RICHIESTA SCRITTA A. Trascrivi fedelmente la parte del brano sull'annullamento d'ufficio dei titoli edilizi che comincia con le parole contenenti "Sul punto fa" e termina con "2018, n. 574).".

BRANO DEL DOCUMENTO.
In materia di annullamento d’ufficio dei titoli edilizi, nei casi in cui l’operato della Pubblica Amministrazione sia stato fuorviato dall’erronea o falsa rappresentazione dei luoghi da parte del privato (configurabile anche in presenza del solo silenzio su circostanze rilevanti), non occorre una specifica ed espressa motivazione sull’interesse pubblico, che va individuato nell’interesse della collettività al rispetto della disciplina urbanistica.
Nella sentenza qui in esame l’adito G.A. di Milano affronta il tema dell’annullamento d’ufficio, in via di autotutela, di un titolo edilizio.
Sul punto fa proprio l’orientamento della giurisprudenza amministrativa, piuttosto univoco, secondo cui, in caso di permesso di costruire ottenuto in base ad una falsa rappresentazione dello stato effettivo dei luoghi negli elaborati progettuali, al Comune è consentito esercitare il proprio potere di autotutela ritirando l’atto concesso senza che si renda necessaria alcuna ragione particolare di cura del pubblico interesse (T.a.r. Lombardia, Brescia, sez. I, 12 giugno 2018, n. 574).
Chi presenta un’istanza di autorizzazione ad aedificandum ha l’onere di accludere dati, documenti e misurazioni idonei a dare esatta contezza della situazione dei luoghi con la conseguenza che, ove invece fornisca dati incompleti, non rispondenti alla superficie e al volume impegnati dalla progettata edificazione e comunque tali da fornire una errata rappresentazione dello stato dei luoghi, l’Amministrazione legittimamente interviene sul piano dell’autotutela e annulla d’ufficio il titolo abilitativo già rilasciato.

RICHIESTA SCRITTA B. Modifica tutti i record sostituendo ogni "screenshot" con "screen image" e lasciando invariato il resto. Riportali per intero, senza le immagini.

DATI DA ELABORARE.

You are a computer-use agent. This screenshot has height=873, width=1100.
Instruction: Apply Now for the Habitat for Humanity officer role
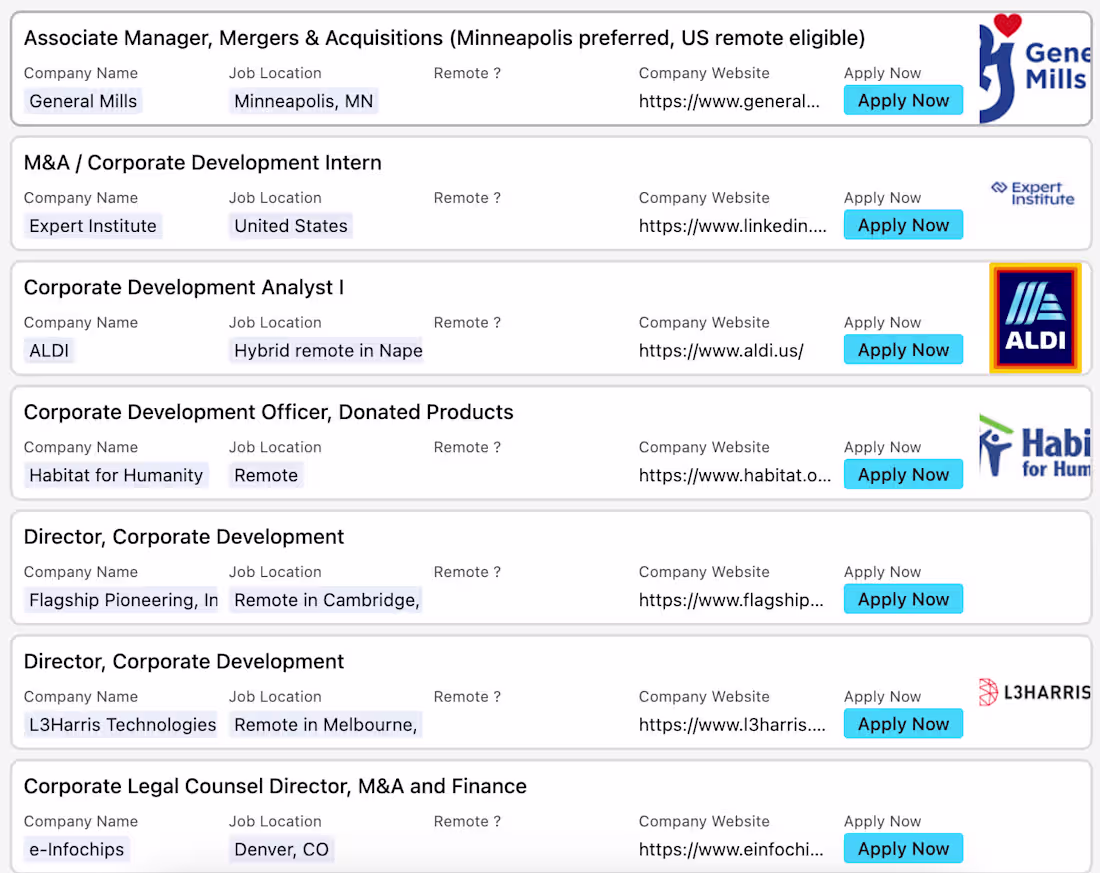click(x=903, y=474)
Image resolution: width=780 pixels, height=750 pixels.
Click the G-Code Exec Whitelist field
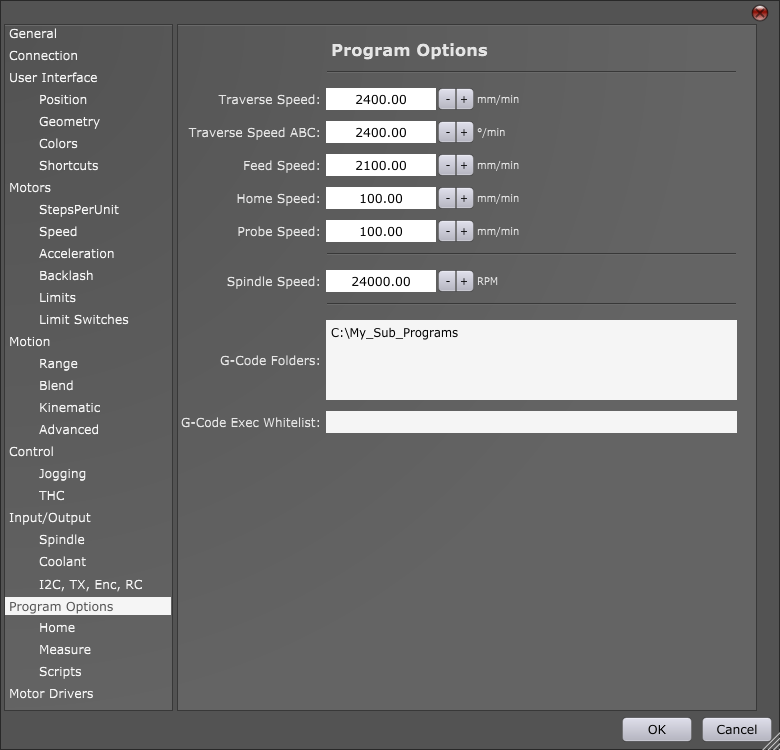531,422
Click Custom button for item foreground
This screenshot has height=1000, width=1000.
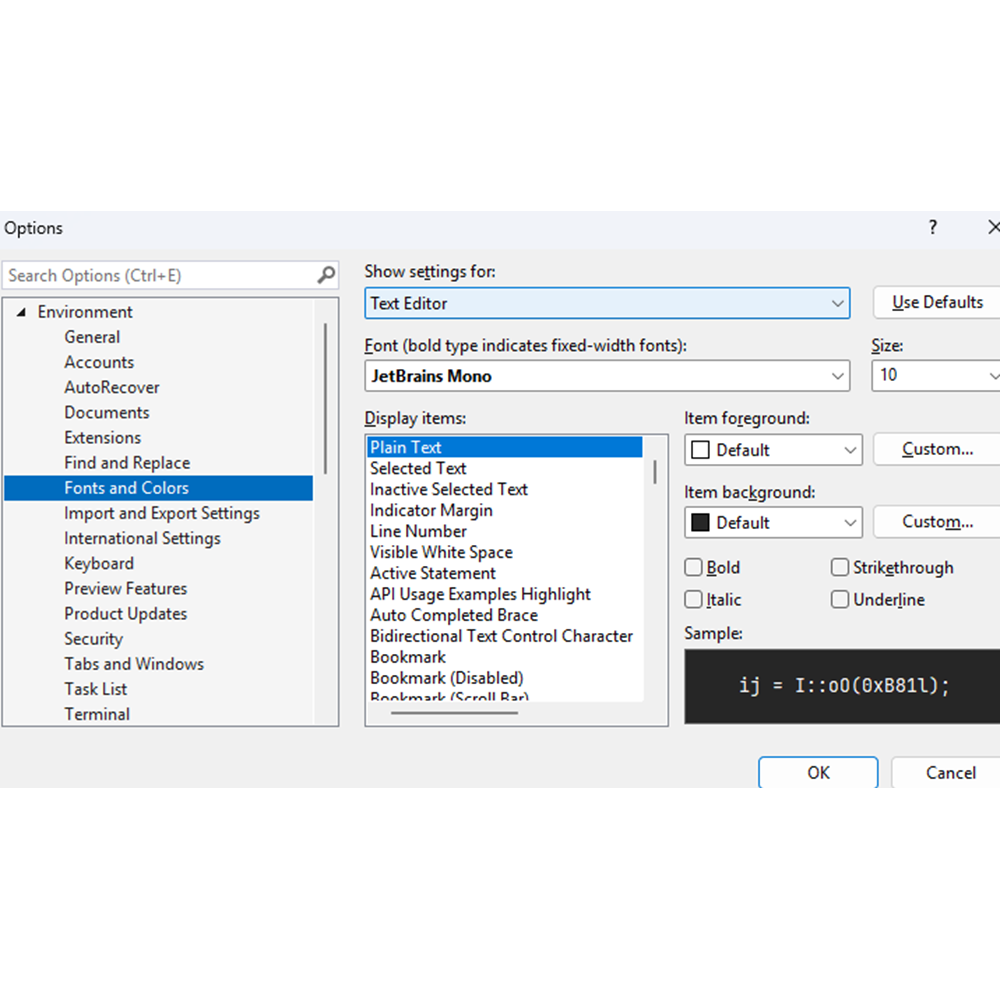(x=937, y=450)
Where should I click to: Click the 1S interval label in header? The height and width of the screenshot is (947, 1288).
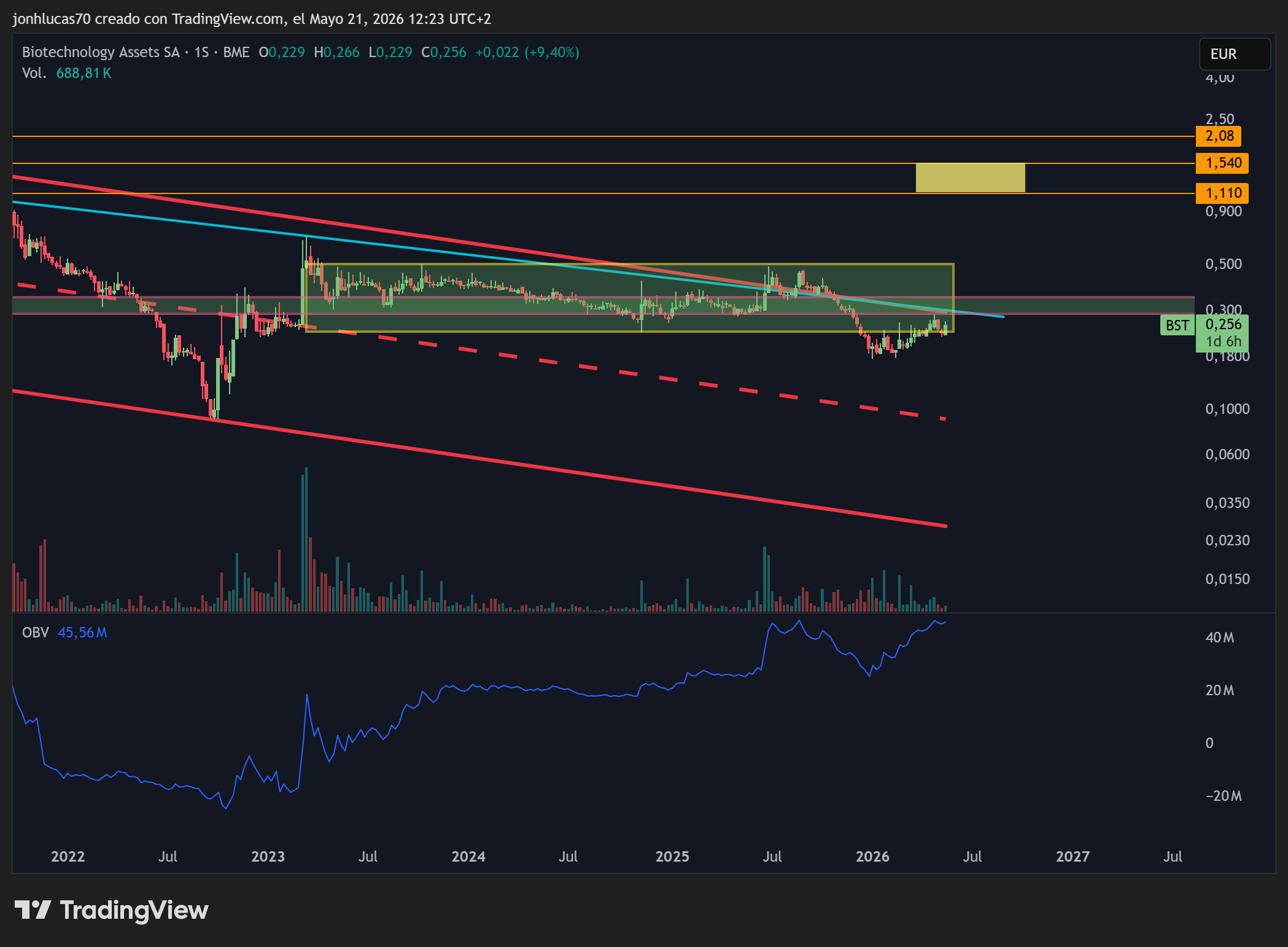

SOLUZIONE SVOLTA A.
Sul punto fa proprio l’orientamento della giurisprudenza amministrativa, piuttosto univoco, secondo cui, in caso di permesso di costruire ottenuto in base ad una falsa rappresentazione dello stato effettivo dei luoghi negli elaborati progettuali, al Comune è consentito esercitare il proprio potere di autotutela ritirando l’atto concesso senza che si renda necessaria alcuna ragione particolare di cura del pubblico interesse (T.a.r. Lombardia, Brescia, sez. I, 12 giugno 2018, n. 574).

SOLUZIONE SVOLTA B.
You are a computer-use agent. This screen image has height=873, width=1100.
Instruction: Apply Now for the Habitat for Humanity officer role
click(x=903, y=474)
Image resolution: width=780 pixels, height=750 pixels.
Click the G-Code Exec Whitelist field
531,422
Click Custom button for item foreground
This screen image has height=1000, width=1000.
(x=937, y=450)
Where should I click to: Click the 1S interval label in header? The height and width of the screen image is (947, 1288).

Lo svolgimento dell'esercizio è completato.